((
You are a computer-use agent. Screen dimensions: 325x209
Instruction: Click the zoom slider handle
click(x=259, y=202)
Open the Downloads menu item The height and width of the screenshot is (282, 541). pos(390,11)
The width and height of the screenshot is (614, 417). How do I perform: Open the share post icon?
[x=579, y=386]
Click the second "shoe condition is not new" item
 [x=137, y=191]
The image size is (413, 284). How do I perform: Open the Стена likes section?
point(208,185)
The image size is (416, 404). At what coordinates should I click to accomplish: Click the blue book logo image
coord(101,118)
))
((
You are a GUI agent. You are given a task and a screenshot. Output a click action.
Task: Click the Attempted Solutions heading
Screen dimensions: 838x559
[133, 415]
))
**What to work on**
Return, from the material above, every line with the word "agent".

**Answer to this exercise**
You are a computer-use agent. Screen dimensions: 325x209
You are a GUI agent. You are given a task and a screenshot. Output a click action.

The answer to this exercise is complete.